Data provided:
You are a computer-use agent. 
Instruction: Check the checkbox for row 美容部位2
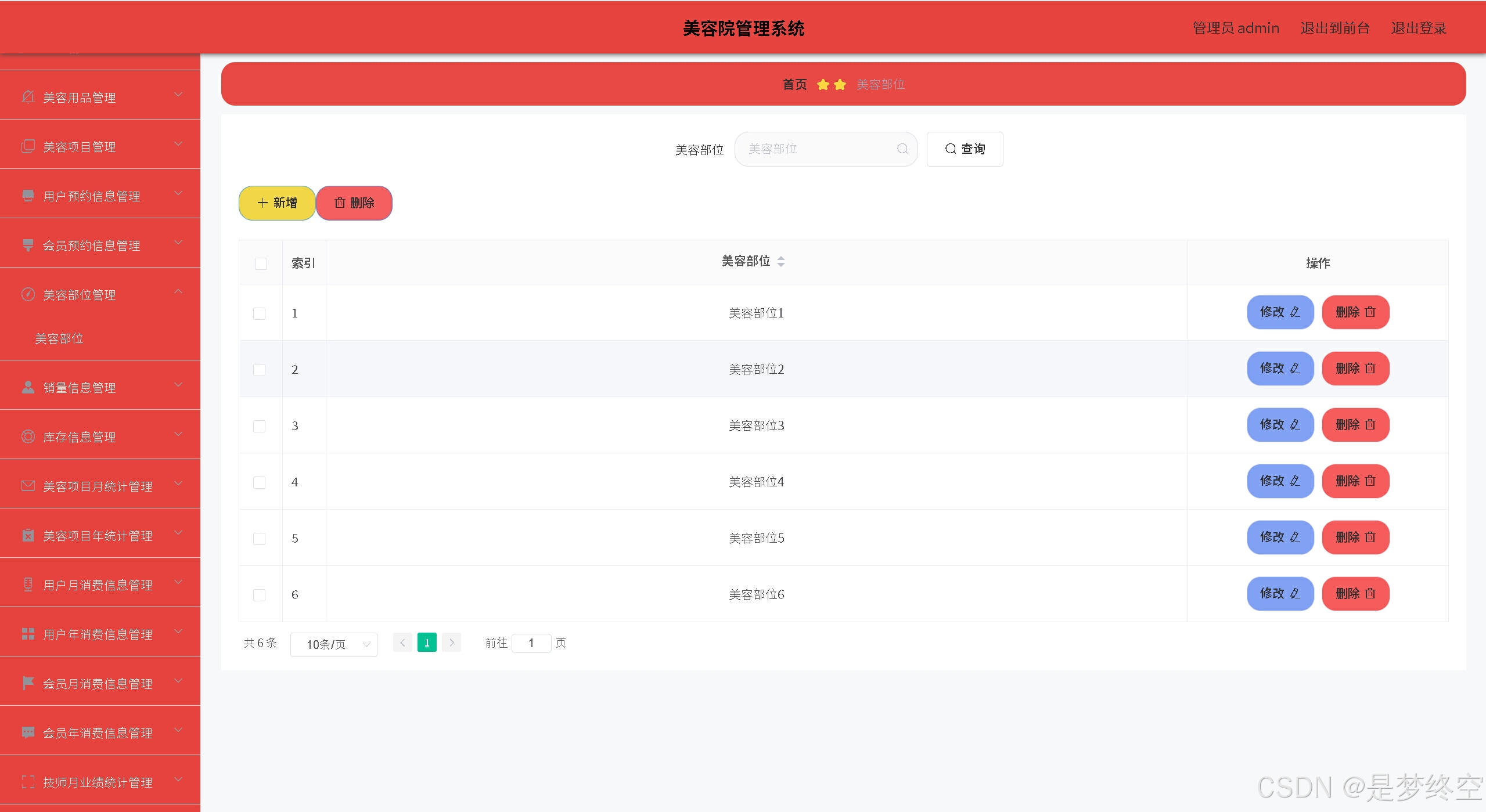point(260,370)
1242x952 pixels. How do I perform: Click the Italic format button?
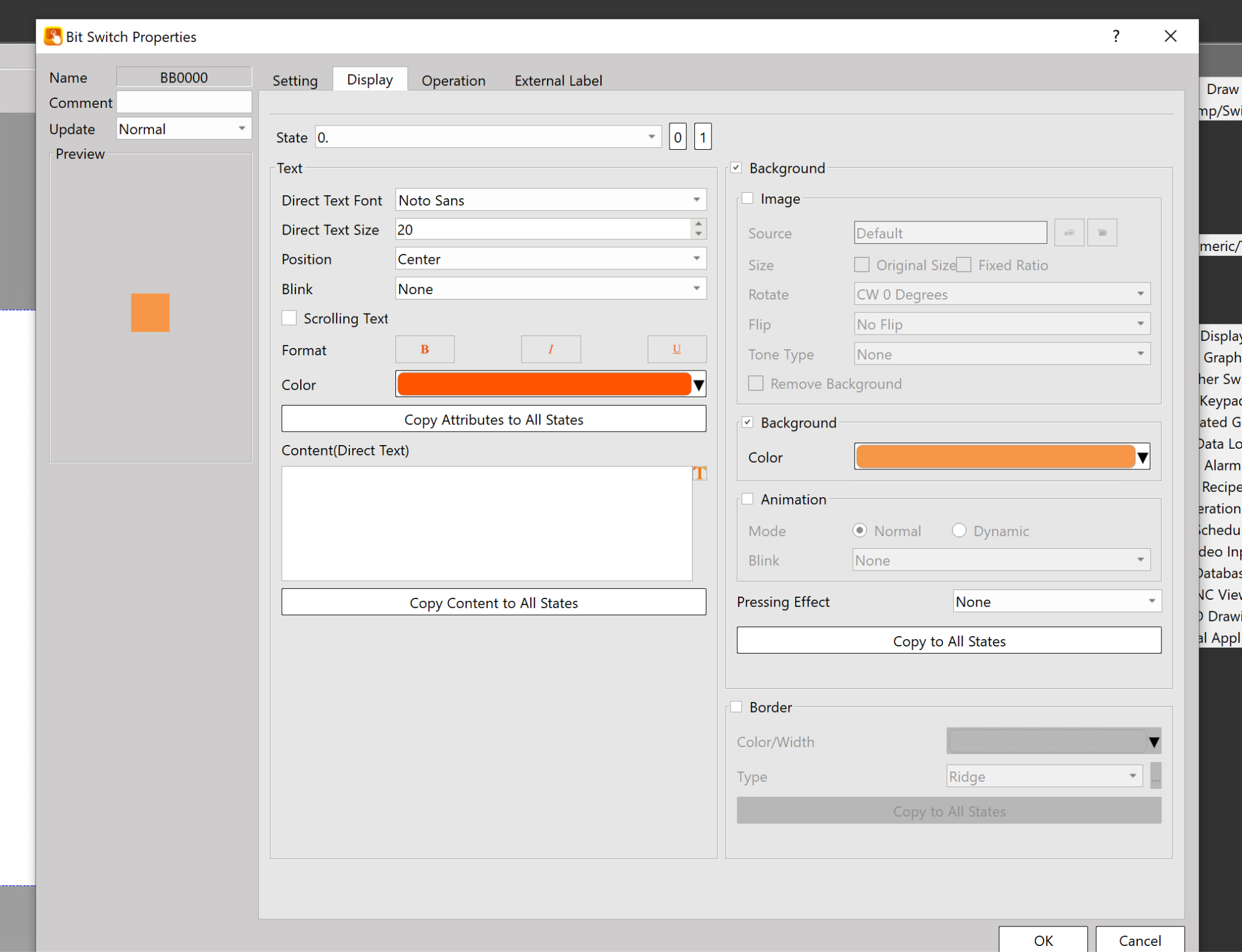point(550,349)
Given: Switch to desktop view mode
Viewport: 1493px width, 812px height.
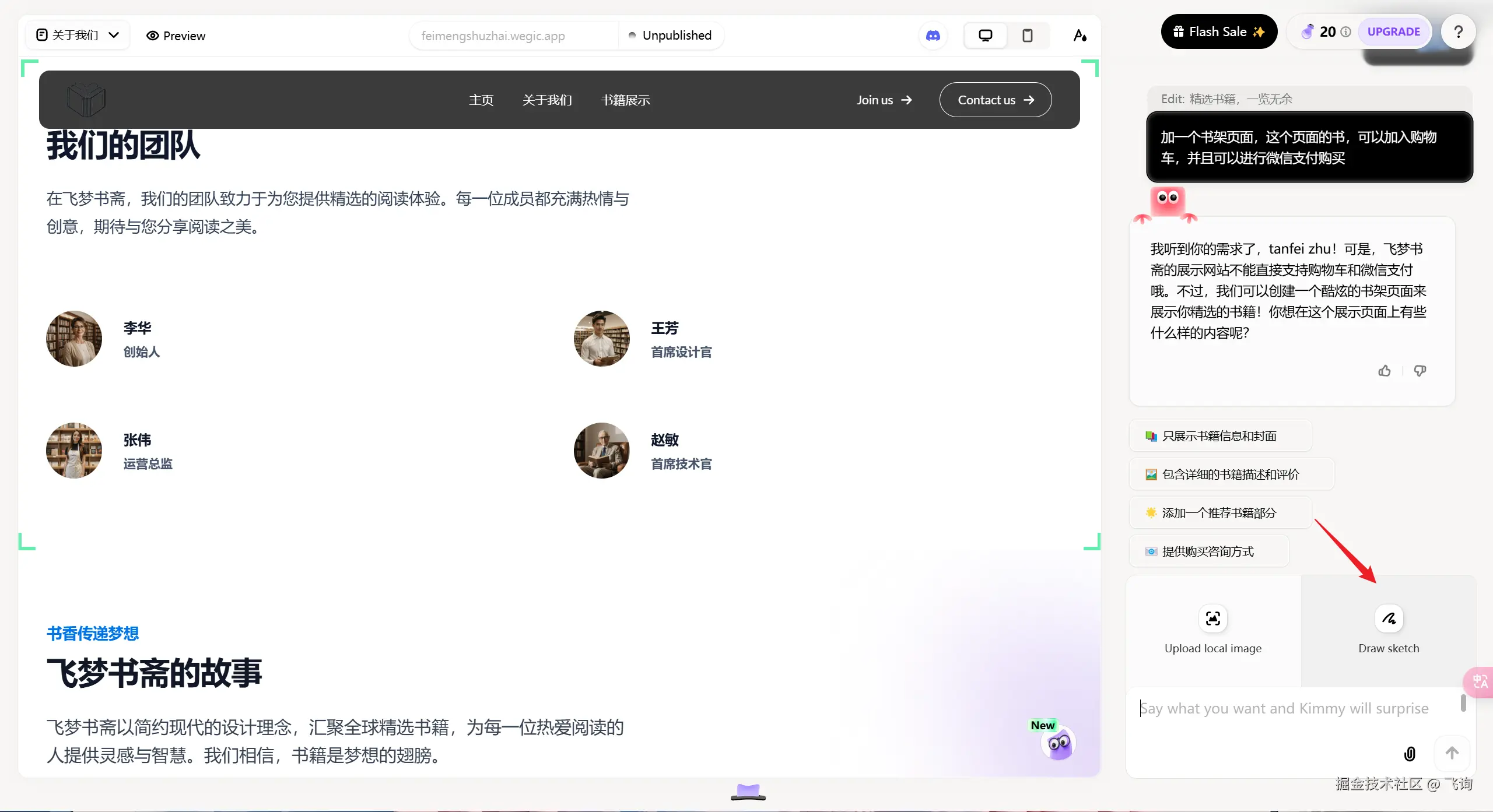Looking at the screenshot, I should (985, 36).
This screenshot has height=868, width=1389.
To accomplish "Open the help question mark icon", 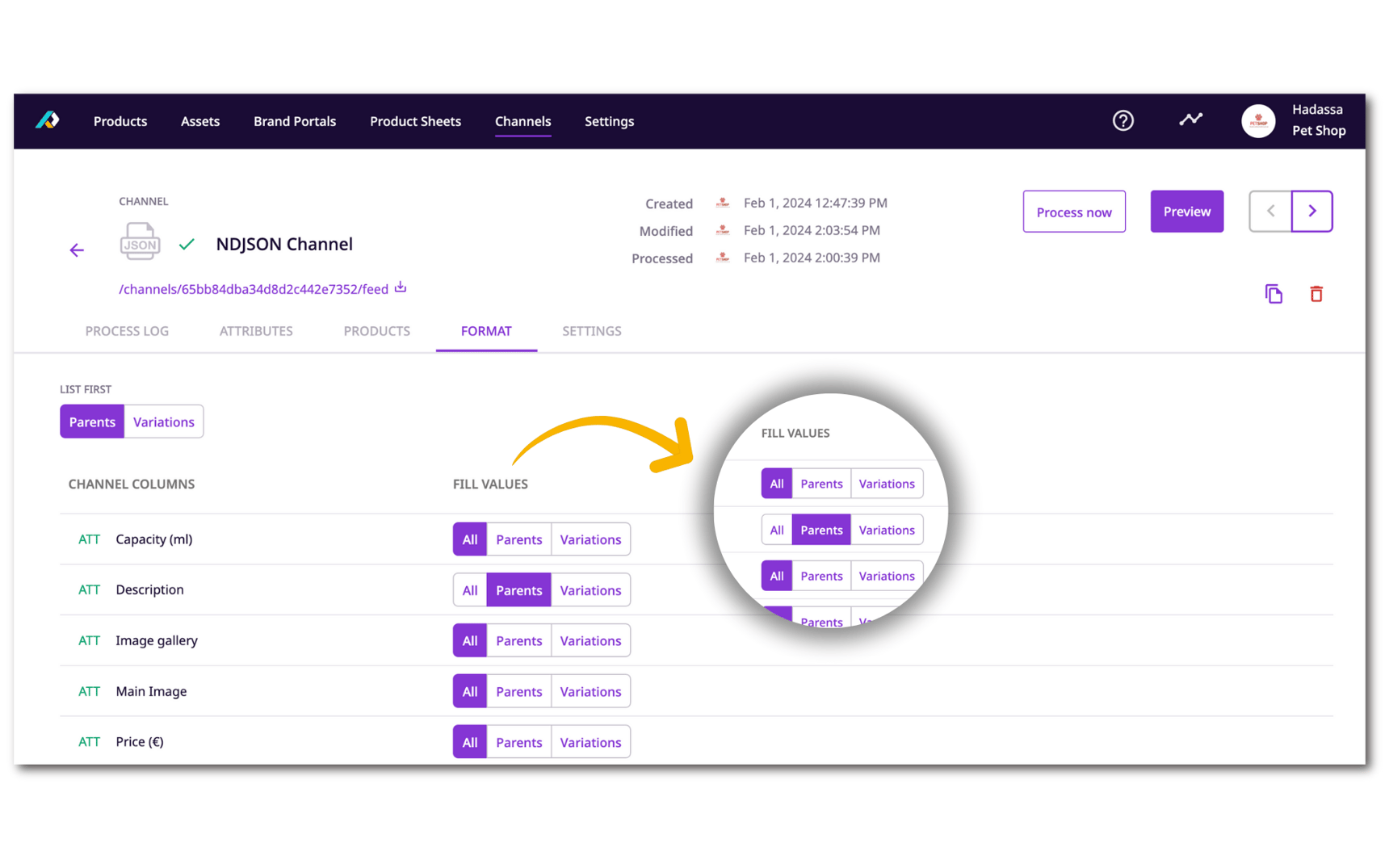I will (x=1123, y=120).
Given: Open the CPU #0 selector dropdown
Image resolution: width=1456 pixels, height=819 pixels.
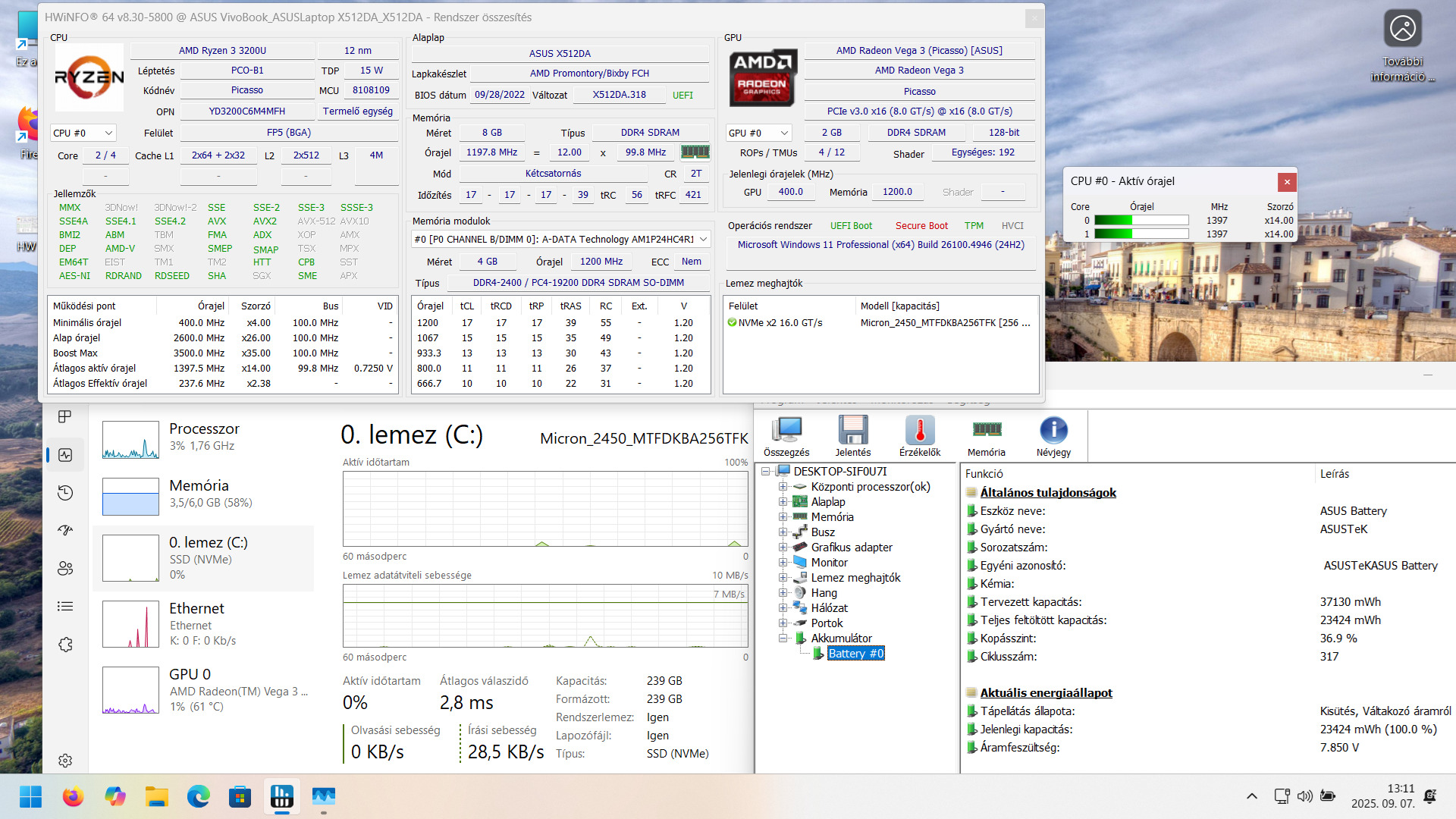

Problem description: Scan the lines above for the word "Given", then copy each line that has it.

Response:
Given: Switch to desktop view mode
Given: Open the CPU #0 selector dropdown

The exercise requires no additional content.